Allora, lavoro allo sportello dell’ufficio tributi del Comune. Già sento la gente che sbadiglia leggendo solo questa prima frase. Ma ti assicuro che qui dentro succede di tutto.

Tipo quel giorno, un venerdì pomeriggio, quando entra un tizio trafelato, giacca aperta, casco da motorino ancora in testa. Si avvicina al vetro e dice, ansimando:
“Mi serve il modulo per l’IMU. Subito. Tipo… subito subito.”

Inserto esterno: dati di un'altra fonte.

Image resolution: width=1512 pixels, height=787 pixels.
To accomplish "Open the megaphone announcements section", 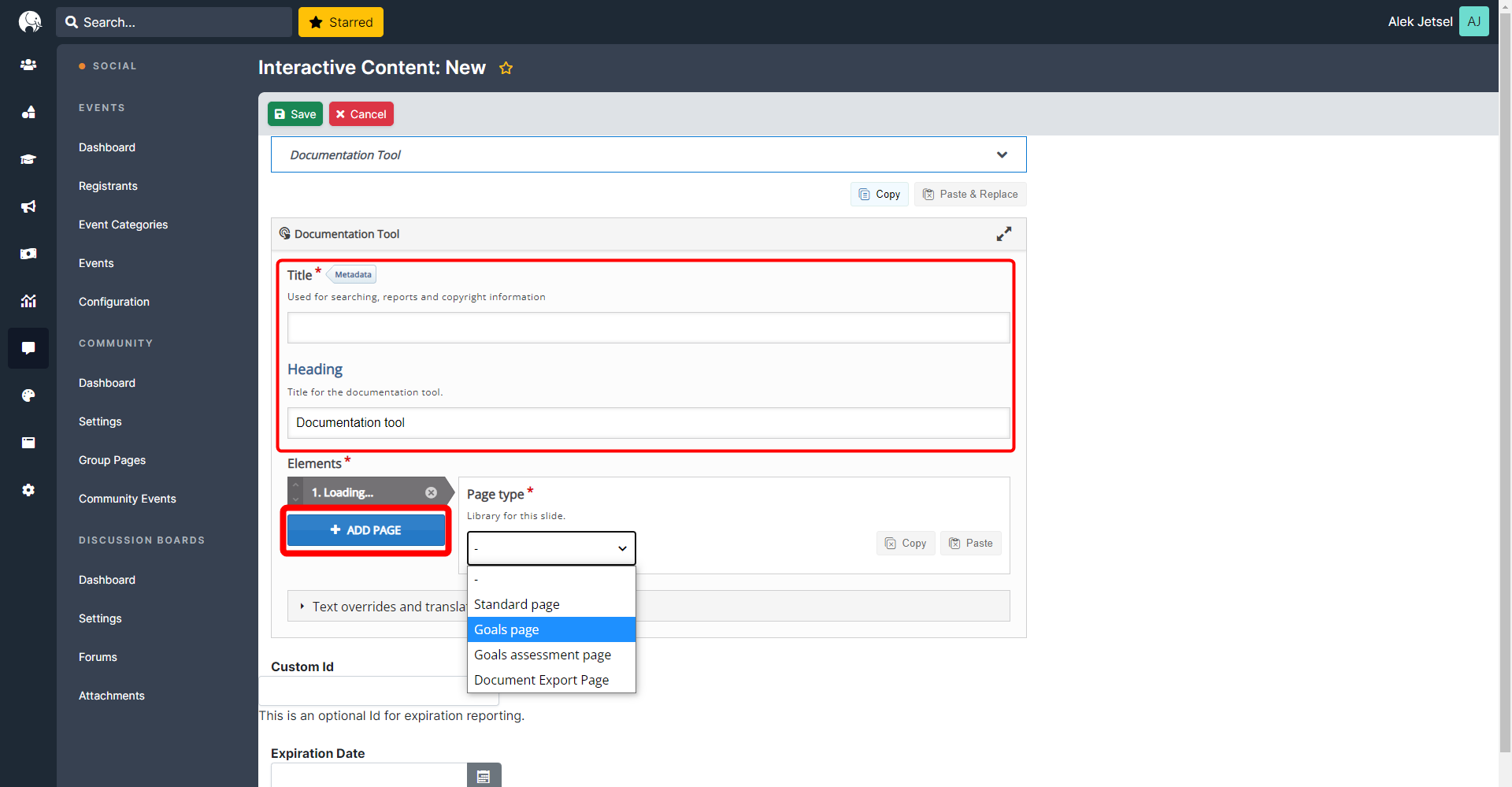I will point(28,206).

Glielo passo. Lo prende, lo guarda e poi si blocca. “Aspetti… ma è quello giusto? Cioè… l’IMU per la seconda casa di mia zia, che è intestata a me, ma io non ci vivo, però ci vado ogni tanto, quindi forse… è prima casa? No?”

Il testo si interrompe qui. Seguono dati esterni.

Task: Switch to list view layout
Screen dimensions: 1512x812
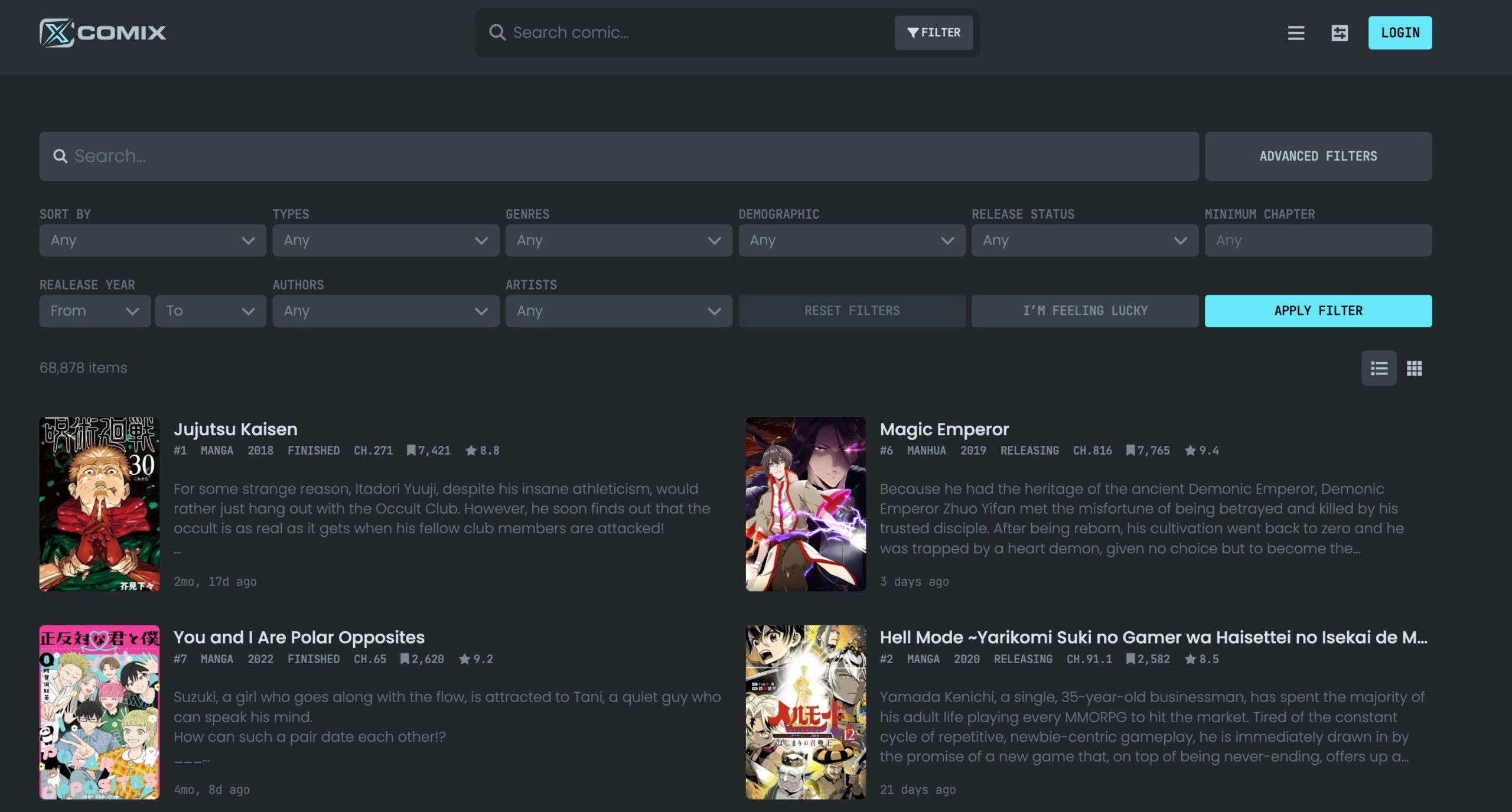Action: [1379, 369]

Gli occhi gli roteano come Google Maps che perde il segnale.

Io cerco di spiegargli, con calma, che non è proprio così che funziona. Che dipende dalla residenza, dall’uso, dalle quote. Ma lui è nel panico. A un certo punto tira fuori il telefono, chiama la zia in viva voce e grida:
“Zia! Ma tu ci vivi o no in quella casa? Perché qua mi fanno pagare una cifra se sbaglio casella!”
Dall’altra parte si sente solo un cane abbaiare e una voce: “Che c’è? Ma io sto dalla signora Angela a prendere i fichi, che ne so!”